Coming to the office
scenario there existed no term as day–offs, it used to be a weekly
off. Next, coming to car tyres,
strangely when you ask the cost of a tyre at a mechanic shed or shop , pat
comes the reply : “Sir, tyres come for 50000 miles” , which in other words means a replacement after the stipulated miles. For our earlier generations born in
the 1920’s – 30’s, or even for those born until the 1960’s, cost of a tyre meant payment in Indian rupees.
Strangely, these changes
mean nothing for the current college goers as they were born with this parlance
and to them it seems strange that everything draws a blank to their grand
parent who they were told were the “all
knowing” types by their parents, having
driven a car too all their life.
Whatsapp was
no terminology as there was no question of an Apps in those days and strangely,
what’s up meant what is happening at your end.
Does it seem like hell let
loose? O’ye, it sure must be, if you are an Octogenarian or Nonagenarian. How
does one go about to explain these terms is yet another ordeal! For us, in the mid 50’s age-bracket,
we are kind of sandwiched between our past two generations and our future gen.
Again, here the word sandwiched is
actually not ours as in the past, sandwich means preparing butter / jam /
tomatoes/ cucumber over the bread slices and compressing them together. Nothing
beyond that had the terminology of sandwich.
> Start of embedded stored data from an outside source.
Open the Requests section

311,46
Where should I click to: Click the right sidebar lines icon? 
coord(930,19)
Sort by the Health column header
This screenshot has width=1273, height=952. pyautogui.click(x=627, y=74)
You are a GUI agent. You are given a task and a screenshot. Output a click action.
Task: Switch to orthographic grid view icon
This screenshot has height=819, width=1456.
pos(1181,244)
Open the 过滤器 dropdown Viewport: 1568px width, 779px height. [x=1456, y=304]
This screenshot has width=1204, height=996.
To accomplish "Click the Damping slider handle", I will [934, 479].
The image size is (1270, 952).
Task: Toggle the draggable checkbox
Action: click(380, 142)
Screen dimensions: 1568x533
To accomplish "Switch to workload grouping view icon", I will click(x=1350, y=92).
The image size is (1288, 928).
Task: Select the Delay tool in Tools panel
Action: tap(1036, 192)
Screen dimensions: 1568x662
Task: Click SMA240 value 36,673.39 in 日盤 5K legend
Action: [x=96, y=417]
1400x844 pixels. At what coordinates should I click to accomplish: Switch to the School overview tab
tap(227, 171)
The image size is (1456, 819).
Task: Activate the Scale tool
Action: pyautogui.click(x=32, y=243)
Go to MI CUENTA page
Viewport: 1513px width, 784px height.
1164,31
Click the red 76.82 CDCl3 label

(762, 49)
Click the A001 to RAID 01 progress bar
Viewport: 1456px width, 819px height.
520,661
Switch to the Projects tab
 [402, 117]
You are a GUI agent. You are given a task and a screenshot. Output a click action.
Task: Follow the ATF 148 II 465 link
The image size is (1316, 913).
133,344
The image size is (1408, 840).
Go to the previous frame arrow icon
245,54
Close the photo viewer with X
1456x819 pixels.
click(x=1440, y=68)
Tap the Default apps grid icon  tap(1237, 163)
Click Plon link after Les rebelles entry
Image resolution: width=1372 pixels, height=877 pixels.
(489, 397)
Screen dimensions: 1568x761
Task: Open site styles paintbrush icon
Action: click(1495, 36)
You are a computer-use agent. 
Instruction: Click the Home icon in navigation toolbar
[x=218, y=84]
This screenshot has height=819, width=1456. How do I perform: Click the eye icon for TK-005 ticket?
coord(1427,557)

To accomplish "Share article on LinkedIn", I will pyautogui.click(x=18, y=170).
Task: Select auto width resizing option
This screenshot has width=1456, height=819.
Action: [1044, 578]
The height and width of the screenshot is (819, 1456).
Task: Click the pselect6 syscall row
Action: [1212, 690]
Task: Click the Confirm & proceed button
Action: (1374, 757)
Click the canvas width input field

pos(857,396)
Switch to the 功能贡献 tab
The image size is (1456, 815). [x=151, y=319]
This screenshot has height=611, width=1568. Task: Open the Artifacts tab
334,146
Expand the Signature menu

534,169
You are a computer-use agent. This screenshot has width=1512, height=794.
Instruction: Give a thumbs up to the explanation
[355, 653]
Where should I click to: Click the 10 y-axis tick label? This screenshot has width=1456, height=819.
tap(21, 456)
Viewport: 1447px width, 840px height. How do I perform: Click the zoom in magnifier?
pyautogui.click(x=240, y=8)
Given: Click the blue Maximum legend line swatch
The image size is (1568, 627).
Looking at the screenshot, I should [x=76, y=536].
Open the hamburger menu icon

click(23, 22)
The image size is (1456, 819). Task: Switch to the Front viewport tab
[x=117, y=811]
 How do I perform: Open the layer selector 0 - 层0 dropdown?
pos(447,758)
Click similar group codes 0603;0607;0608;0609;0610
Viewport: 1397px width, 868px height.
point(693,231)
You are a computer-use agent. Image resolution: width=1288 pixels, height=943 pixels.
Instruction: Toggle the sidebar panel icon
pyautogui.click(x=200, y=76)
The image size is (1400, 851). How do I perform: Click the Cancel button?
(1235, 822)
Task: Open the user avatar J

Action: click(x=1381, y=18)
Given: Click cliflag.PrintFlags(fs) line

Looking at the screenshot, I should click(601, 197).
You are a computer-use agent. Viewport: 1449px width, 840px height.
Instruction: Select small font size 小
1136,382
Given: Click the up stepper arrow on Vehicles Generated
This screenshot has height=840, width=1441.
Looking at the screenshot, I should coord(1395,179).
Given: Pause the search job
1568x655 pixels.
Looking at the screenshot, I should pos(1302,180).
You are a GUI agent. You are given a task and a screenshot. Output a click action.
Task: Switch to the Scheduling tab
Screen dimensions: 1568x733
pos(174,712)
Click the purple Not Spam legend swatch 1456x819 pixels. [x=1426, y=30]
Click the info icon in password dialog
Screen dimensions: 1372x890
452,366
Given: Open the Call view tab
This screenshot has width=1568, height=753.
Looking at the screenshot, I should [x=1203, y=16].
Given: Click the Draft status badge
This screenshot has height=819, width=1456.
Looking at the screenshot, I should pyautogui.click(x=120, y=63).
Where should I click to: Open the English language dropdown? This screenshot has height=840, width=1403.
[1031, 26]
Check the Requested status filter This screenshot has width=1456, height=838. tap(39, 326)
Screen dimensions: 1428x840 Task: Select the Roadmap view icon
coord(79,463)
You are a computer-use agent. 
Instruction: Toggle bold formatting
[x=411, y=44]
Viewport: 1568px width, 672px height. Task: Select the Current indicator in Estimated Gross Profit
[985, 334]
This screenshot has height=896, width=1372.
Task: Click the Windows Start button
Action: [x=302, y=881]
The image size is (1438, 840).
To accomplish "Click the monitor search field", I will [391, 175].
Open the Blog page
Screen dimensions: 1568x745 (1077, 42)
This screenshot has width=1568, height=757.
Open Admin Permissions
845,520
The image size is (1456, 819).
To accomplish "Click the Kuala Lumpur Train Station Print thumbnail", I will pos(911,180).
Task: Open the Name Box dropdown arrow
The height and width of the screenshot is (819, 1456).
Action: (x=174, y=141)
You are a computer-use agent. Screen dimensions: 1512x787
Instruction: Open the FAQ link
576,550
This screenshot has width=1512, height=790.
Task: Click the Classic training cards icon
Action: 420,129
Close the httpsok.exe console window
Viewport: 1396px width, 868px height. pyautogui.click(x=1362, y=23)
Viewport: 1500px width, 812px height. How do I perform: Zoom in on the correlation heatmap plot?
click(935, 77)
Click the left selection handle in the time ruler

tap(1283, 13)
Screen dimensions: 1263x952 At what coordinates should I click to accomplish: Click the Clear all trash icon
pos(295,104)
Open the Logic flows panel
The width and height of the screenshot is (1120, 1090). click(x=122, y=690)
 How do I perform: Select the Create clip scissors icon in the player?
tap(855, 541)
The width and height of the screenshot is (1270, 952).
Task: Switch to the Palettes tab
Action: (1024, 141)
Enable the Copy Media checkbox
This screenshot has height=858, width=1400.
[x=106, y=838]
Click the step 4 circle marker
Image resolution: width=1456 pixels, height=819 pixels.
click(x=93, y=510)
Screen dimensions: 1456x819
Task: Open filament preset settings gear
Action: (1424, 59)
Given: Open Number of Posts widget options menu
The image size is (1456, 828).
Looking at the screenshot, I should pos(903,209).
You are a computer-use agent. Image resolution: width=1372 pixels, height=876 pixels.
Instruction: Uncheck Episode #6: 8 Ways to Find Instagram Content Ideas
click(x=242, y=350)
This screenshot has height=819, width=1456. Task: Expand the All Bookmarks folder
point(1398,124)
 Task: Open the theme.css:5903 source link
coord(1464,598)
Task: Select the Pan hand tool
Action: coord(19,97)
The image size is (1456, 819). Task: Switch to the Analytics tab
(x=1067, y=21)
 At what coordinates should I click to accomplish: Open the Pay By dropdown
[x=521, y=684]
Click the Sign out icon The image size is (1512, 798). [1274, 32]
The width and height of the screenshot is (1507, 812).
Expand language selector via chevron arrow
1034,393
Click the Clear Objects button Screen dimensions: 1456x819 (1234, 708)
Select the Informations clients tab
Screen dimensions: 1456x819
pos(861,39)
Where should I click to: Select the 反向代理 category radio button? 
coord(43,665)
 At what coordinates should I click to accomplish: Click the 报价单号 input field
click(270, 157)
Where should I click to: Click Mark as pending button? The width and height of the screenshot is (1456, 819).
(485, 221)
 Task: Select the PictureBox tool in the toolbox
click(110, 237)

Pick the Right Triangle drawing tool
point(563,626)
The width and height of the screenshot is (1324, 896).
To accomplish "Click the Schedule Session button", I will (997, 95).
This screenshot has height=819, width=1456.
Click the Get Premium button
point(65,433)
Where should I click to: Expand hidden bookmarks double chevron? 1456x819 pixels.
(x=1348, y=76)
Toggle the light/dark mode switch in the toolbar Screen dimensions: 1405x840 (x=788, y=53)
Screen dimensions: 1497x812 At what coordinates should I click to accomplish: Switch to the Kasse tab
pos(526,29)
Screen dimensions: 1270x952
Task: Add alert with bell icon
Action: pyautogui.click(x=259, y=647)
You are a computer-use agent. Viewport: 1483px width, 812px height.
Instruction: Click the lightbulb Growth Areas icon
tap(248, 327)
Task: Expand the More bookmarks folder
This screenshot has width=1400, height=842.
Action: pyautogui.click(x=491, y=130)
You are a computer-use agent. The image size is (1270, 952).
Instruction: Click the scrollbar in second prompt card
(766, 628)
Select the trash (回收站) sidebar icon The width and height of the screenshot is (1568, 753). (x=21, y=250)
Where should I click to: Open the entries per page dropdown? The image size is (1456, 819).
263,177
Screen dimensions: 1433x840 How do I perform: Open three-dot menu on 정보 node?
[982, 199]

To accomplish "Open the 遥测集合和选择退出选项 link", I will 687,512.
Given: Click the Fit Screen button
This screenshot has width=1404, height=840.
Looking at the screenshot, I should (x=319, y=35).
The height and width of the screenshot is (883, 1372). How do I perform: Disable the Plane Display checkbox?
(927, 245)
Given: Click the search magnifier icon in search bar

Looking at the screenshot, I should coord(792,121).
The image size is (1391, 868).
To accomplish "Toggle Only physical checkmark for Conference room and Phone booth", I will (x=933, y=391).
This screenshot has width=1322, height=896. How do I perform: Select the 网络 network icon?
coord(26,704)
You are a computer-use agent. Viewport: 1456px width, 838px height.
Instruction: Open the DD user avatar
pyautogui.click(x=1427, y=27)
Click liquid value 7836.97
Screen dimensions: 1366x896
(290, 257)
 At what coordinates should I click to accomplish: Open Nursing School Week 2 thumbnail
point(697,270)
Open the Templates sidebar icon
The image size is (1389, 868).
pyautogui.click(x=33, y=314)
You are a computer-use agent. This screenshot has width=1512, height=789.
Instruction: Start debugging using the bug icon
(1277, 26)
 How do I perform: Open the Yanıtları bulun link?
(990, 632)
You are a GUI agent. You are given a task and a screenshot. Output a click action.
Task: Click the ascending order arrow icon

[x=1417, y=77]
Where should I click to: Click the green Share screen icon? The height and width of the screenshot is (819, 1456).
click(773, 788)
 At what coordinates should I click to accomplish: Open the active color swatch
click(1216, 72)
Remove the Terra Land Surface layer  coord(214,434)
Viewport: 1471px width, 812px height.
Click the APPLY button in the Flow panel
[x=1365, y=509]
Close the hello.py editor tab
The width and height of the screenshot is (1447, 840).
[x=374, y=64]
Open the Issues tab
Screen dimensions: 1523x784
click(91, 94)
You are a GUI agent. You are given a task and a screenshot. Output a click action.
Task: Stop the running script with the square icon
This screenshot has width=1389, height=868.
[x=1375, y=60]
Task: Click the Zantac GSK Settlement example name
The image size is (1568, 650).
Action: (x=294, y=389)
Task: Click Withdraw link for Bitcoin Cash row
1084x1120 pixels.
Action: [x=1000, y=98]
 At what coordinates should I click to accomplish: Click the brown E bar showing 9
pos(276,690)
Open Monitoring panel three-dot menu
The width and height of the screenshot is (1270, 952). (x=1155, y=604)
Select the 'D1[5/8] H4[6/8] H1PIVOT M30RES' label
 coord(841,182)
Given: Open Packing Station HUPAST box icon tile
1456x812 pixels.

Now it’s a different ball game
altogether.
But then Cricket too has its
rules of the game changed so much, yet is alive and ticking, so why crib?
(The writer is a Yoga practitioner/ therapist, Agnihotri, Social
activist, Soft skills Trainer Content writer, Journalist - freelance, Reiki
Grand Master, pottery artiste, and
Founder Director of Artistic Pottery Training Academy, Mudra therapist,
holistic healer, Social activist, Environmentalist and Green crusader, but not
necessarily in the same order)

nicely written except one doubt is it not' bluetooth on' instead of' open '. Rest all strikes a chord, and to keep in sync one should keep in touch with the slang ...
ReplyDeleteAparna Dedhia, you are absolutely correct. In our parlance we use blue tooth 'On' but my father who is a nonagenarian uses the terminology of 'open' and links it to his jaws kept open... that was the humour we experienced.